» **EXERCISE DETAILS**: Could you reproduce the stretch of the material from the line containing "This screenshot has height=868, width=1386." through the end, changing "dropdown" to "menu" and keeping everything else the same? Leave out the pictures.

<<<<

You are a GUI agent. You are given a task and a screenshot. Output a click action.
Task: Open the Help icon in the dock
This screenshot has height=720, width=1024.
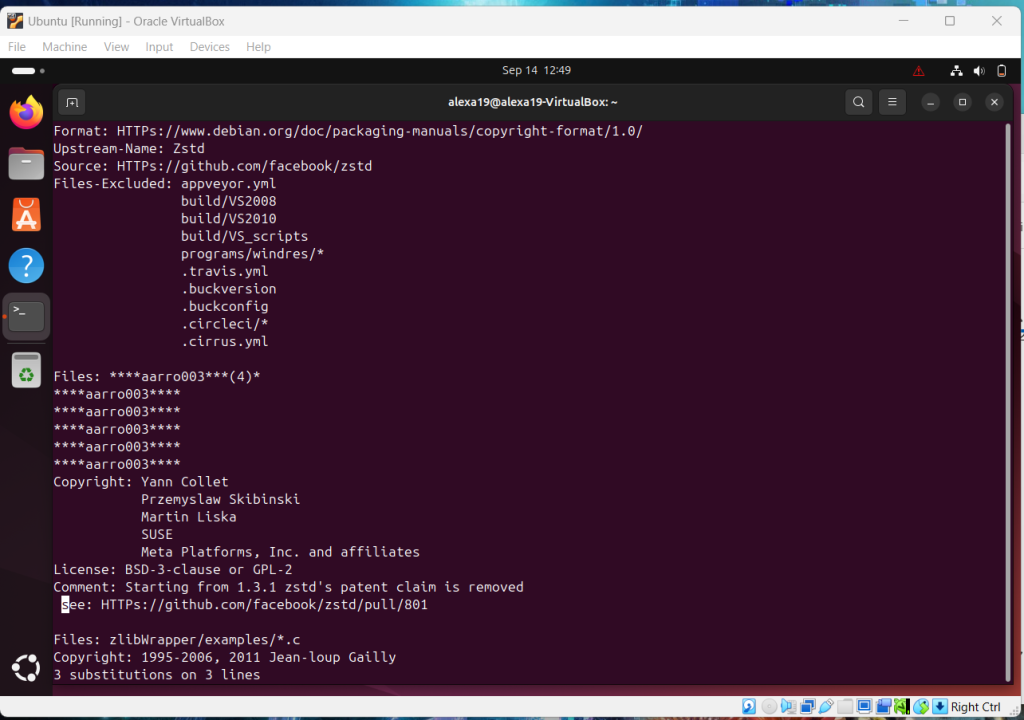click(x=26, y=266)
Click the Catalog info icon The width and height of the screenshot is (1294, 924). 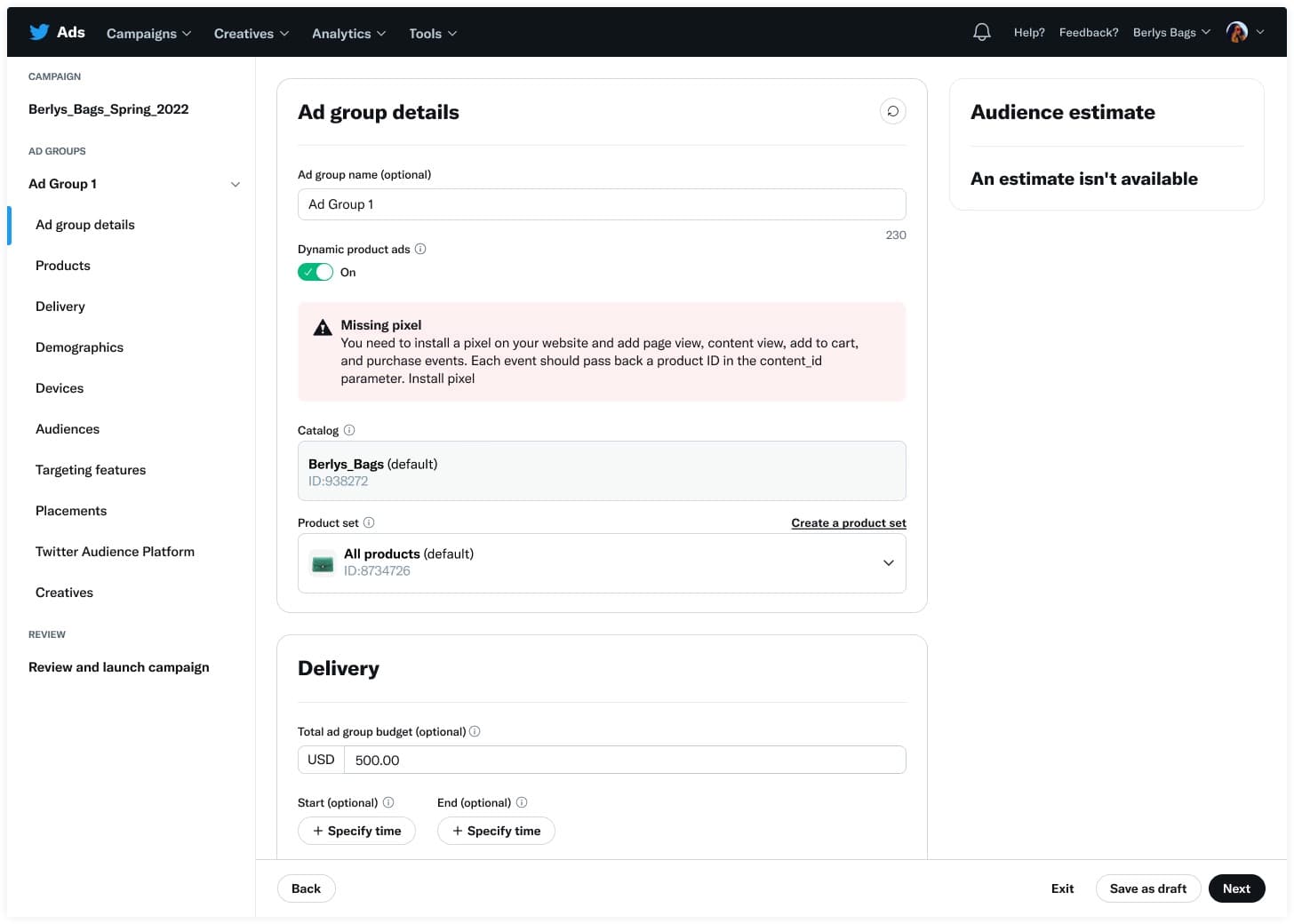(348, 430)
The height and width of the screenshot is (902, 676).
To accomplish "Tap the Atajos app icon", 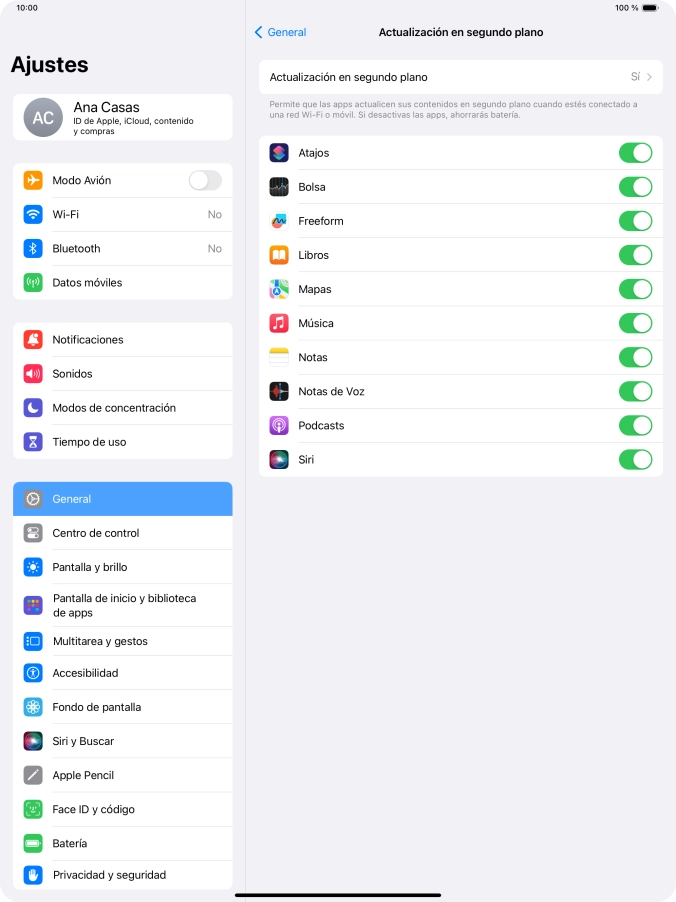I will coord(279,153).
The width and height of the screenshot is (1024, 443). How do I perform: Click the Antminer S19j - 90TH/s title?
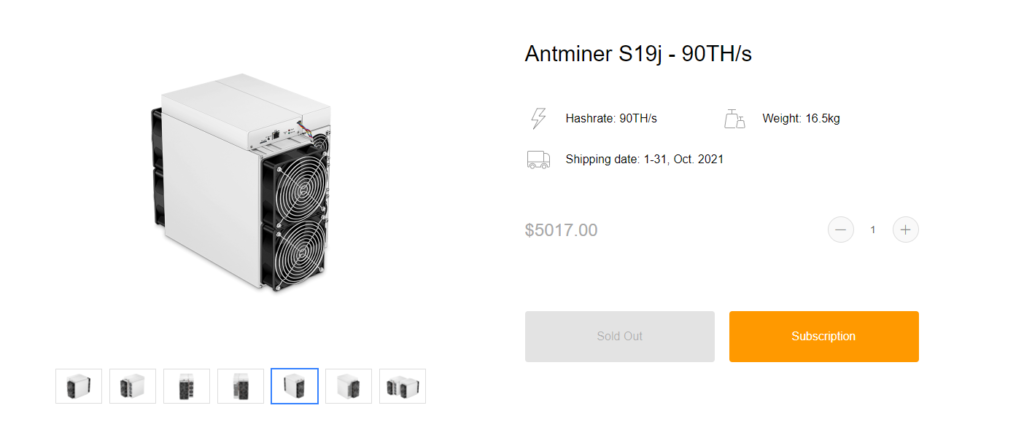(638, 55)
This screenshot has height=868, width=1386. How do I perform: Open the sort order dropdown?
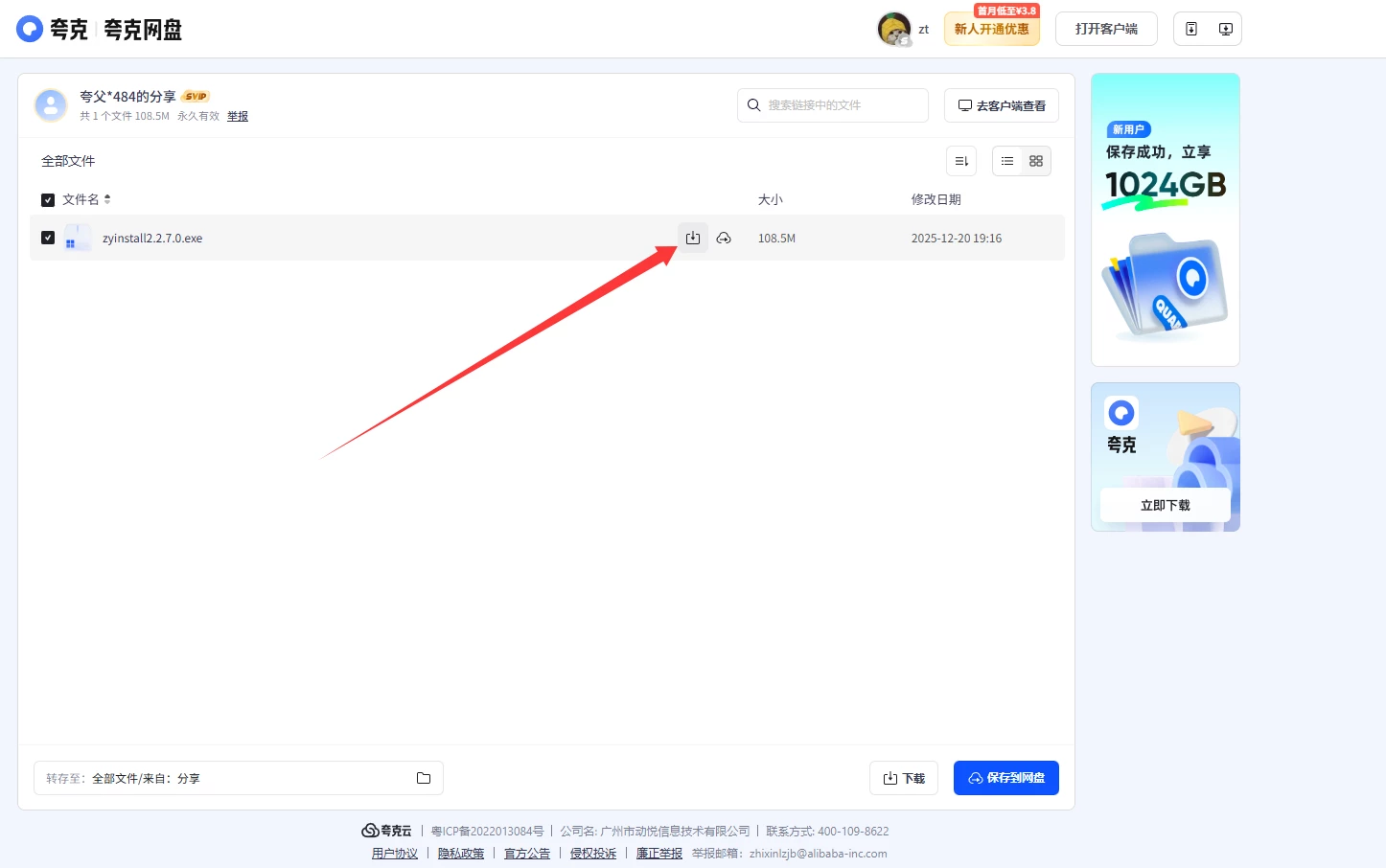tap(961, 161)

>>>>

» **THE COMPLETED TASK**:
This screenshot has height=868, width=1386. How do I perform: Open the sort order menu?
tap(961, 161)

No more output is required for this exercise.